秋に旬を迎える柿。その甘みと香りを活かして楽しむ「柿酒」は、自宅で簡単に仕込める果実酒のひとつです。とろけるような自然の甘さと、柿ならではの濃厚な風味が特徴で、食後酒やデザートのお供にもぴったり。この記事では、手軽にできる自家製柿酒のレシピや漬け方のポイント、アレンジ方法まで詳しくご紹介します。今年の秋は、旬の果実を活かした柿酒作りに挑戦してみませんか?
【免責事項】本記事で紹介している内容は、家庭で楽しむ自家製果実酒に関する一般的な情報です。果実酒の漬け込みには酒税法や食品衛生法などの法律が関係する場合がありますので、作成・保管の際は必ずご自身で最新の法令をご確認ください。また、アルコールの摂取は20歳以上の方が対象です。未成年者の飲酒は法律で禁止されています。
柿酒とは?その魅力と特徴

柿の甘みと香りを活かした果実酒
柿酒とは、秋に旬を迎える柿をアルコールに漬け込んで作る果実酒の一種です。熟した柿の自然な甘みと、ほのかなフルーティーな香りがじっくりと溶け込むことで、まろやかで優しい味わいに仕上がります。

作業指示
1. 位置の記録の行のうち、「Where should I」を含む行から記録の最後までの部分を、「Plot Settings」を「Chart Options」に置き換えて書き直してください。ほかの箇所は変えず、画像は答えに含めないでください。
2. 柿酒についての本文を、最後の文の後から書き継いでください。

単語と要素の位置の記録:
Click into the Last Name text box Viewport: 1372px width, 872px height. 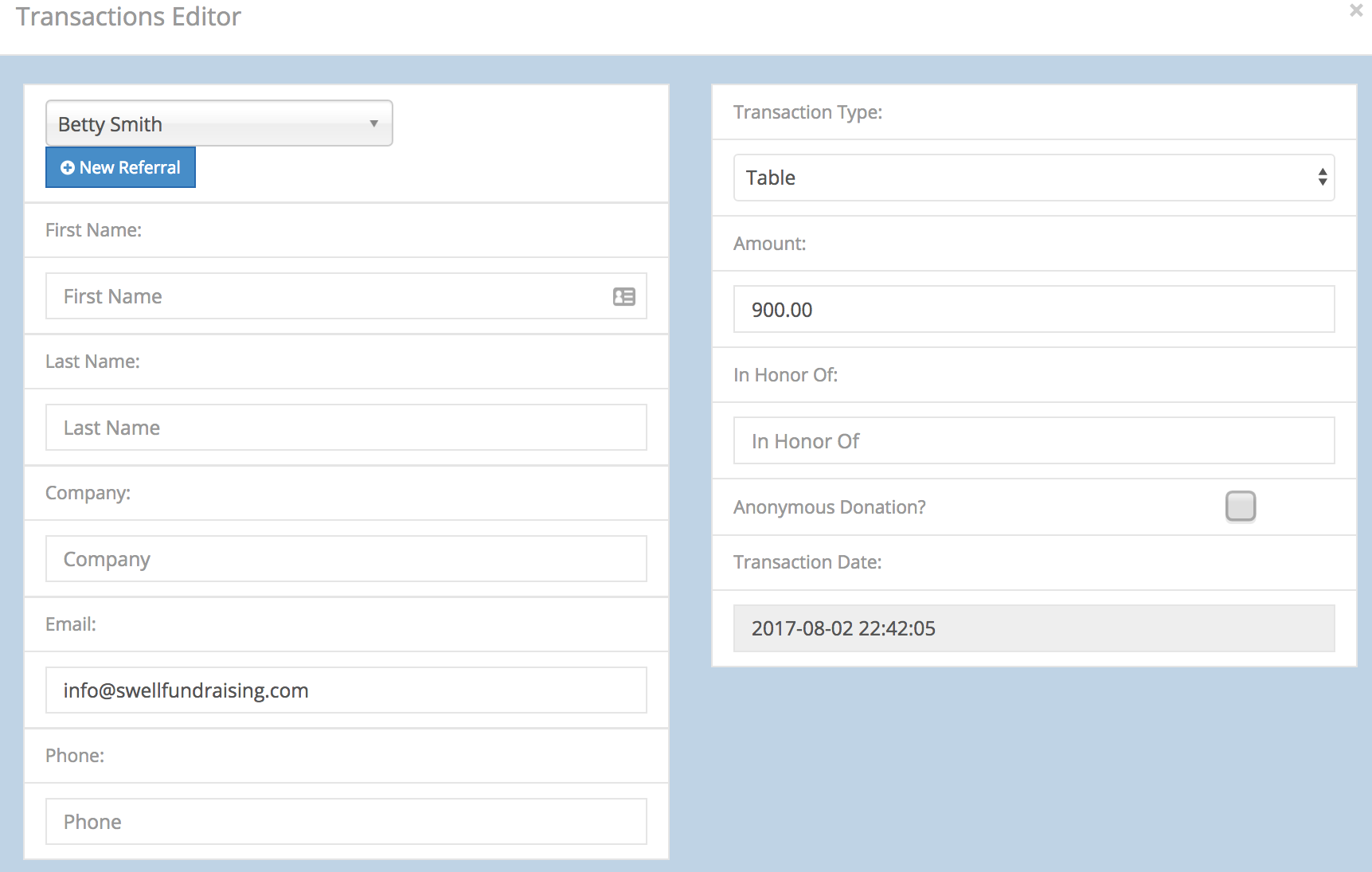point(346,428)
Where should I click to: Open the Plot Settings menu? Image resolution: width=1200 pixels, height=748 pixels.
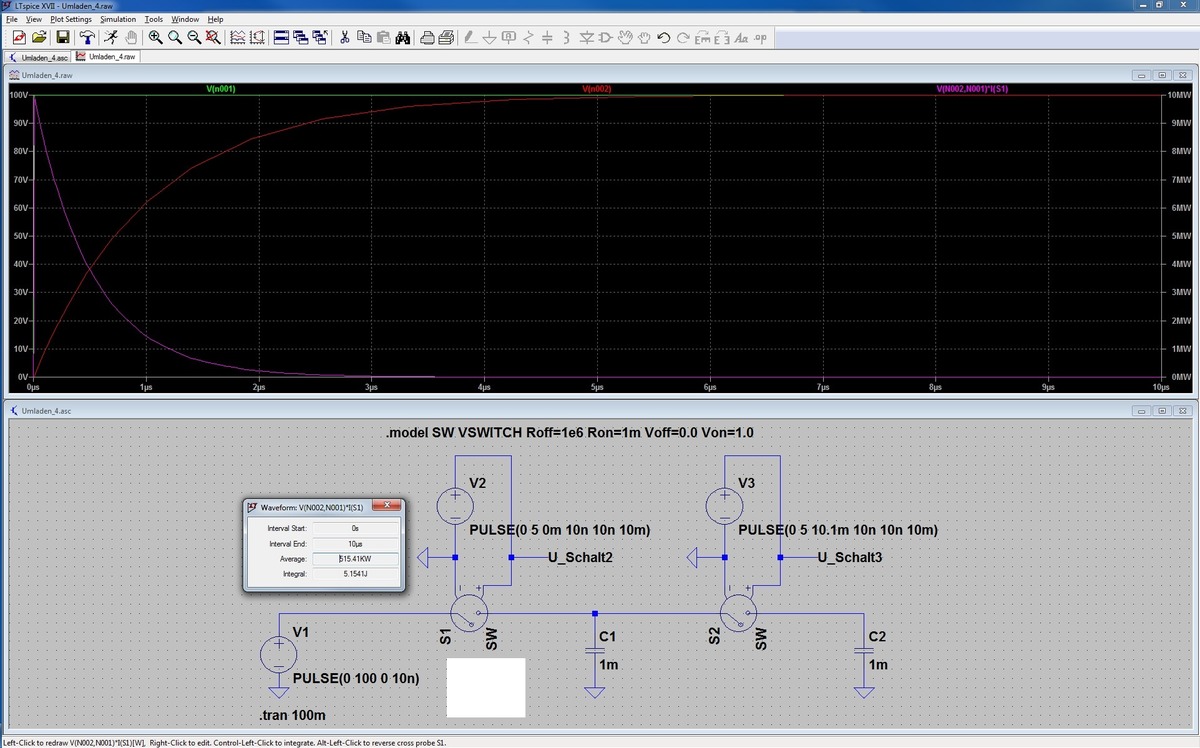point(70,19)
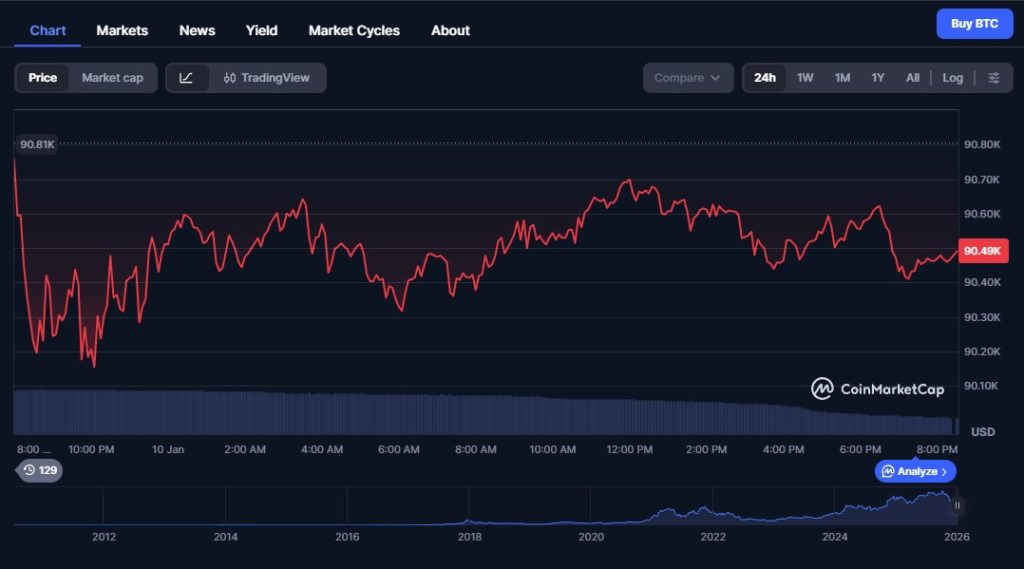Click the 129 history clock badge
The width and height of the screenshot is (1024, 569).
40,470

各作業の解答
1.
Where should I click to: Open the Chart Options menu? Image resolution: width=1200 pixels, height=748 pixels.
point(70,19)
Click the 129 history clock badge
The width and height of the screenshot is (1024, 569).
40,470

2.
市販されることが少ないため、自家製でしか味わえない特別感があり、季節限定の楽しみとして人気があります。自分好みの味に調整できるのも、手作りならではの魅力です。
秋ならではの贅沢な味わい
柿酒の魅力は、その“秋らしさ”にあります。とろりとした甘みは、まるで完熟柿をそのまま飲んでいるような感覚。ストレートやロック、ソーダ割りなど飲み方を変えることで、風味の違いも楽しめます。
さらに、冷たいデザートにかけると華やかな香りが加わり、大人のスイーツにも早変わり。秋の夜長に、ゆったりと楽しむのにぴったりの一杯です。
柿に含まれる栄養と期待される働き
柿には、ビタミンCやカリウム、β-カロテンなどの栄養素が含まれています。これらの成分は、日々の健康をサポートする栄養素として知られており、食生活の中でバランスよく摂ることが推奨されています。
とくに秋の果物である柿は、乾燥が気になる季節に嬉しい水分や食物繊維も含まれており、果実として食べるのはもちろん、お酒にすることでまた違った形でその風味を楽しむことができます。
なお、果実酒として漬け込んだ場合、アルコールとの組み合わせによって栄養成分が変化する可能性もあるため、健康目的というよりも、季節の味覚を楽しむ嗜好品としての楽しみ方がおすすめです。
自家製柿酒に適した材料と選び方
おすすめの柿の品種
柿酒作りには、甘柿・渋柿どちらでも使用可能ですが、仕上がりの風味に違いが出ます。
-
甘柿(富有柿など):とろりとした自然な甘みがそのまま酒に移り、やさしい口当たりの柿酒に。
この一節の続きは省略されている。